REQUIREMENTS: Rewrite the following entries as a numbered list and leave out any blank lines.

RECORDS FOR THE EXERCISE:
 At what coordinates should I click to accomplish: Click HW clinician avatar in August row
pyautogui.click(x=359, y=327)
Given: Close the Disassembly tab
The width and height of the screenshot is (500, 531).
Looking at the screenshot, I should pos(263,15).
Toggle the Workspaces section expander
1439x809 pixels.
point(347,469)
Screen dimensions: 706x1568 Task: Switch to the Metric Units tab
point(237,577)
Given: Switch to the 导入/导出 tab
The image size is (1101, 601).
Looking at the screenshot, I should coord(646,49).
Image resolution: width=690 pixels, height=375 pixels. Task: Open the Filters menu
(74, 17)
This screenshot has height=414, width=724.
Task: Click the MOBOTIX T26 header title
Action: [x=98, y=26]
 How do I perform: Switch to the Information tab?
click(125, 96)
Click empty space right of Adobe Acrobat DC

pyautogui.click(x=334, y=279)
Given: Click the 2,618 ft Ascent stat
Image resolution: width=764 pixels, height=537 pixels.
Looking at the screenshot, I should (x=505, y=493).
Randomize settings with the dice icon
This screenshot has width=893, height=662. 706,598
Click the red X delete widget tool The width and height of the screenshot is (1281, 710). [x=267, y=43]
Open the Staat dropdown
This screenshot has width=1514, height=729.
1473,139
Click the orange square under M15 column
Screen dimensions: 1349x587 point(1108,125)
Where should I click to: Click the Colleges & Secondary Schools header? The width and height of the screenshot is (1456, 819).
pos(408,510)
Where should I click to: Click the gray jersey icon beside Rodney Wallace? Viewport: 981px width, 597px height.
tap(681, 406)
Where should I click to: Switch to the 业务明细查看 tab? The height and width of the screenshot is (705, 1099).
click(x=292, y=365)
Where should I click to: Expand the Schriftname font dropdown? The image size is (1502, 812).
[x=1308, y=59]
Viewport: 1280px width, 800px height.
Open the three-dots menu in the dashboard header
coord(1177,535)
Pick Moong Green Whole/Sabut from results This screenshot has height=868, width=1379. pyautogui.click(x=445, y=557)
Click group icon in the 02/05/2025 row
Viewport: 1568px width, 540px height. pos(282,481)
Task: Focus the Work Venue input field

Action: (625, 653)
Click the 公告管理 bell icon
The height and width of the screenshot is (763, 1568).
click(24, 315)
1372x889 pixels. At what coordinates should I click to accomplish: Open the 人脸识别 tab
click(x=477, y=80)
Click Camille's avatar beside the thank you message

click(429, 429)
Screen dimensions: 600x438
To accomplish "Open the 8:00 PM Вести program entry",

RESULT FOR THIS TASK:
1.  At what coordinates should I click to accomplish: Click HW clinician avatar in August row
2. pyautogui.click(x=359, y=327)
3. Given: Close the Disassembly tab
4. The width and height of the screenshot is (500, 531).
5. Looking at the screenshot, I should pos(263,15).
6. Toggle the Workspaces section expander
7. 1439x809 pixels.
8. point(347,469)
9. Screen dimensions: 706x1568 Task: Switch to the Metric Units tab
10. point(237,577)
11. Given: Switch to the 导入/导出 tab
12. The image size is (1101, 601).
13. Looking at the screenshot, I should coord(646,49).
14. Image resolution: width=690 pixels, height=375 pixels. Task: Open the Filters menu
15. (74, 17)
16. This screenshot has height=414, width=724.
17. Task: Click the MOBOTIX T26 header title
18. Action: [x=98, y=26]
19.  How do I perform: Switch to the Information tab?
20. click(125, 96)
21. Click empty space right of Adobe Acrobat DC
22. pyautogui.click(x=334, y=279)
23. Given: Click the 2,618 ft Ascent stat
24. Image resolution: width=764 pixels, height=537 pixels.
25. Looking at the screenshot, I should (x=505, y=493).
26. Randomize settings with the dice icon
27. This screenshot has width=893, height=662. 706,598
28. Click the red X delete widget tool The width and height of the screenshot is (1281, 710). [x=267, y=43]
29. Open the Staat dropdown
30. This screenshot has width=1514, height=729.
31. 1473,139
32. Click the orange square under M15 column
33. Screen dimensions: 1349x587 point(1108,125)
34. Where should I click to: Click the Colleges & Secondary Schools header? The width and height of the screenshot is (1456, 819).
35. pos(408,510)
36. Where should I click to: Click the gray jersey icon beside Rodney Wallace? Viewport: 981px width, 597px height.
37. tap(681, 406)
38. Where should I click to: Switch to the 业务明细查看 tab? The height and width of the screenshot is (705, 1099).
39. click(x=292, y=365)
40. Where should I click to: Expand the Schriftname font dropdown? The image size is (1502, 812).
41. [x=1308, y=59]
42. Viewport: 1280px width, 800px height.
43. Open the three-dots menu in the dashboard header
44. coord(1177,535)
45. Pick Moong Green Whole/Sabut from results This screenshot has height=868, width=1379. pyautogui.click(x=445, y=557)
46. Click group icon in the 02/05/2025 row
47. Viewport: 1568px width, 540px height. pos(282,481)
48. Task: Focus the Work Venue input field
49. Action: (625, 653)
50. Click the 公告管理 bell icon
51. The height and width of the screenshot is (763, 1568).
52. click(24, 315)
53. 1372x889 pixels. At what coordinates should I click to accomplish: Open the 人脸识别 tab
54. click(x=477, y=80)
55. Click Camille's avatar beside the thank you message
56. click(429, 429)
57. Screen dimensions: 600x438
58. To accomplish "Open the 8:00 PM Вести program entry",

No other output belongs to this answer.